Wednesday, May 8, 2013

A Look Through a Hazy Lens


As I often take cinematic strolls down memory lane, I began to compare the roles of gay and lesbian characters in TV and film from the past to those of today. Coming of age in the 80s, the first portrayal of a gay character I witnessed was Harry Hamlin in Making Love. It was sad that this sappy thing was my first glimpse into what I now know as being on the DL. Funny to think it was two white dudes since the term DL almost always refers to black men. Even before then, TV gave us wise-cracking, all-knowing uncle Arthur: a confirmed bachelor.

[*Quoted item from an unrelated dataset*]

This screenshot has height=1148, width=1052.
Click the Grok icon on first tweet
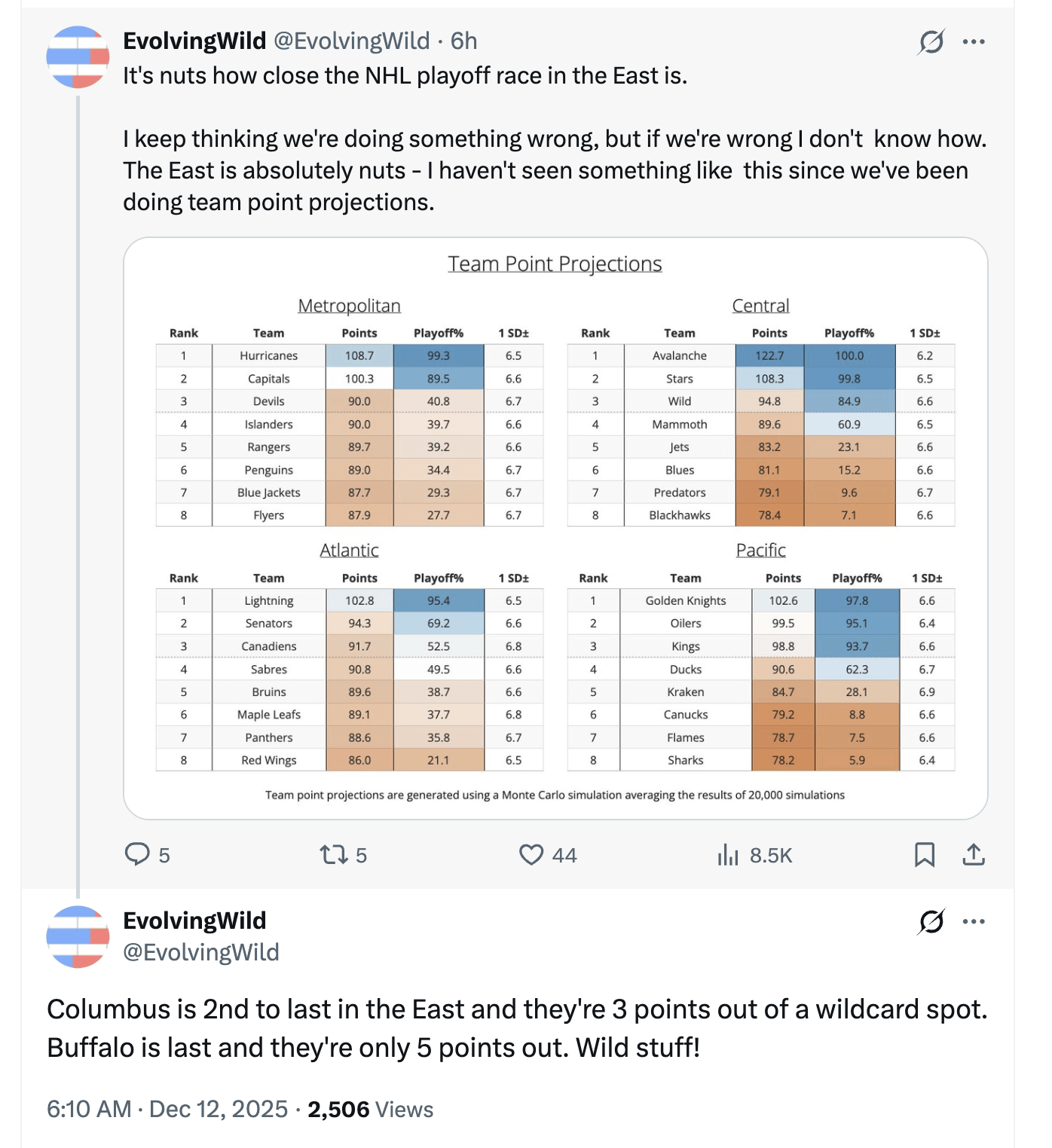[x=931, y=41]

Moving through the decades, there was Dynasty with its certainly too-hot-for-television gay story lines.  We shouldn't forget how grateful we were to have Ellen and Will & Grace and a whole host of similar movies and TV shows. The one thing I noticed in older movies, like Midnight Cowboy and others, is that the homosexual character had to meet his death violently. It was almost like saying, "That's what he gets." Thank God those days are over.

A new frontier would be positive roles for black masculine gay men. The black lesbians for sure could use a feminine example as well. Set It Off did nothing for the long-standing stereotypes of the butch black lady and her effeminate male counterpart. Could black America handle seeing strong black men as punks? Or our sassy, smart black women as lady-loving go-getters? There's a thousand examples on either side of the racial divide. Hollywood's lenses seem to be unfairly tinted to favor other races. Hats off to Noah's Arc for getting the party started, but on a whole, let's demand more. With that said, I'll see you guys at your local movie house.